═════ INPUT MATERIAL ═════

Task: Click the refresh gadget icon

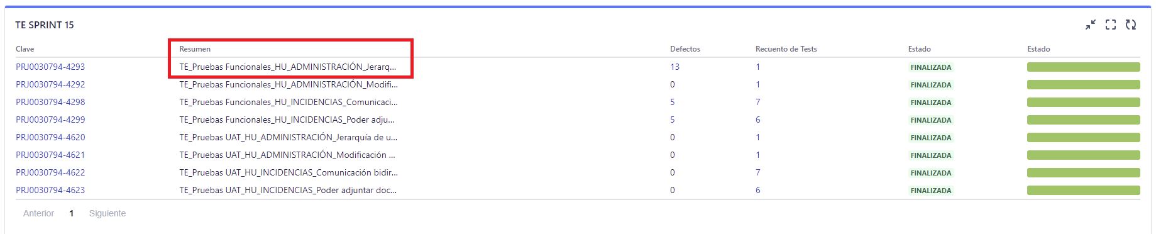Action: pos(1131,25)
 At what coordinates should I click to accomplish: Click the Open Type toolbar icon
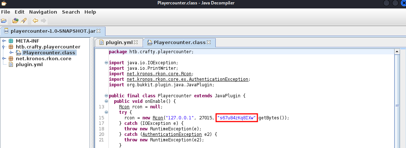click(x=15, y=21)
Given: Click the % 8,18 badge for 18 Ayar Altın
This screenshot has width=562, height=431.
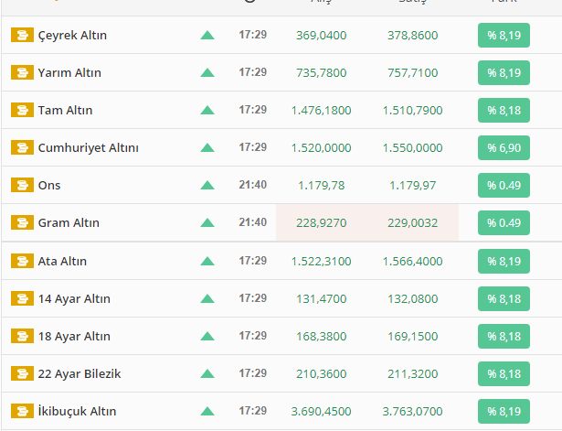Looking at the screenshot, I should [x=504, y=336].

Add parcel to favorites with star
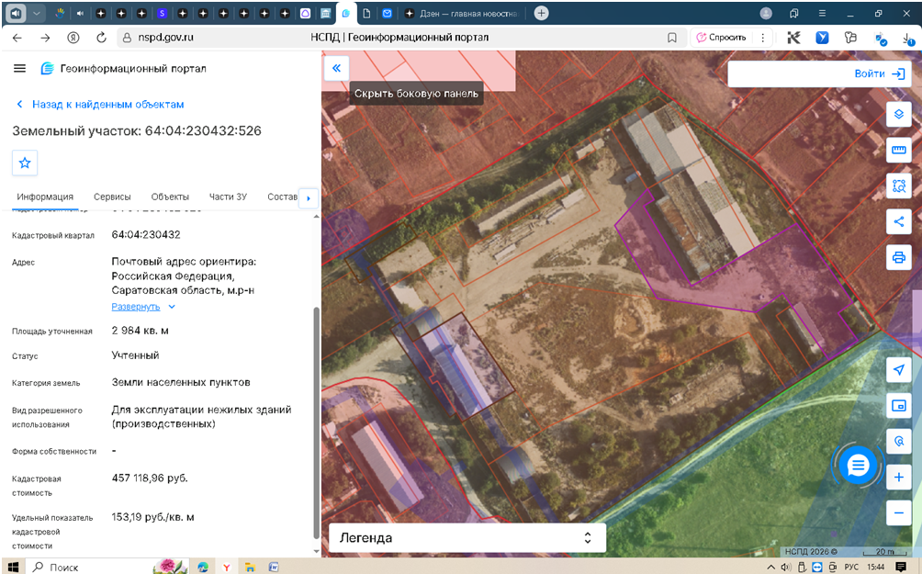(25, 163)
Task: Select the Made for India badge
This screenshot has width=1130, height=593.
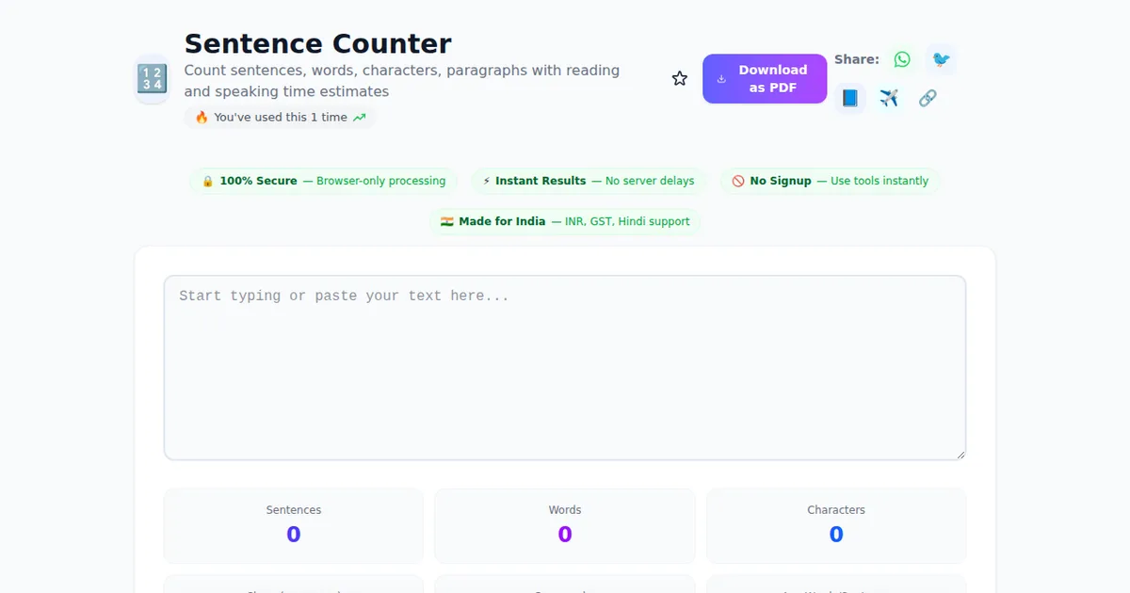Action: 565,221
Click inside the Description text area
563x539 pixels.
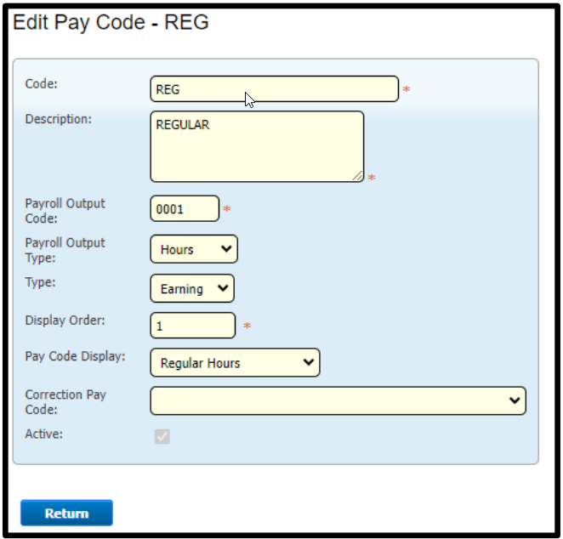(257, 146)
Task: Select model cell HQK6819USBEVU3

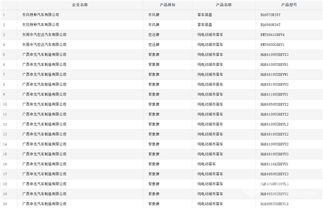Action: tap(275, 154)
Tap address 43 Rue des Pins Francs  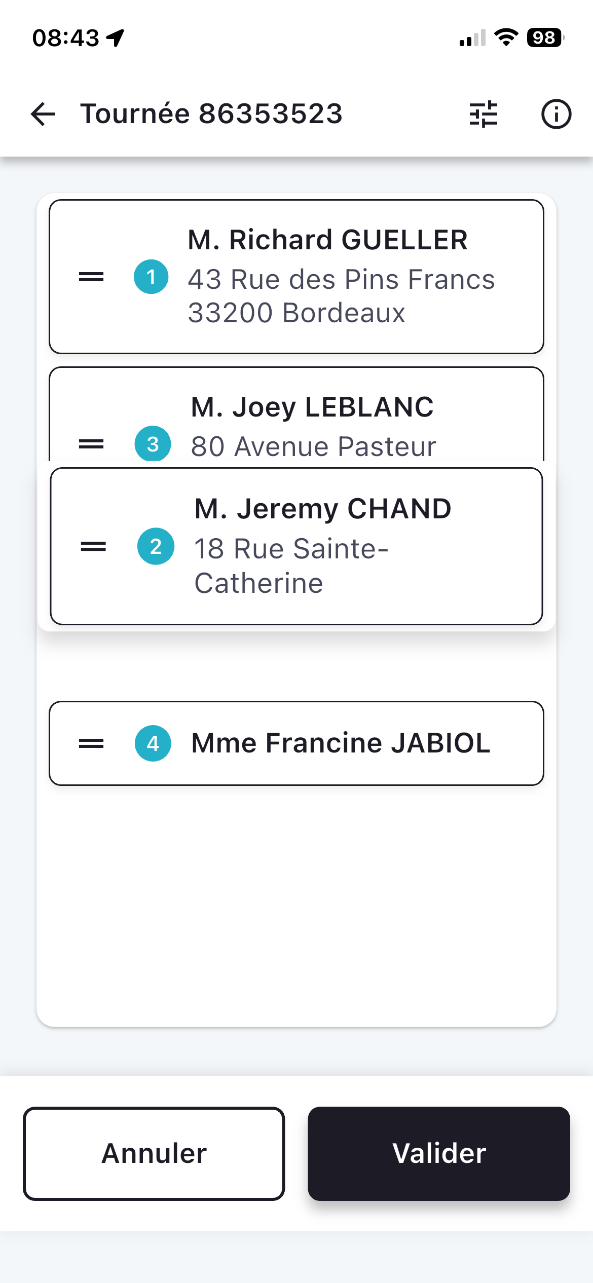pos(341,279)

═════

[AIM OF THE TASK]:
In the entries above, which lines hold the word "badge"? Copy them out.

[ANSWER TO THE EXERCISE]:
Given: Click the % 8,18 badge for 18 Ayar Altın
Task: Select the Made for India badge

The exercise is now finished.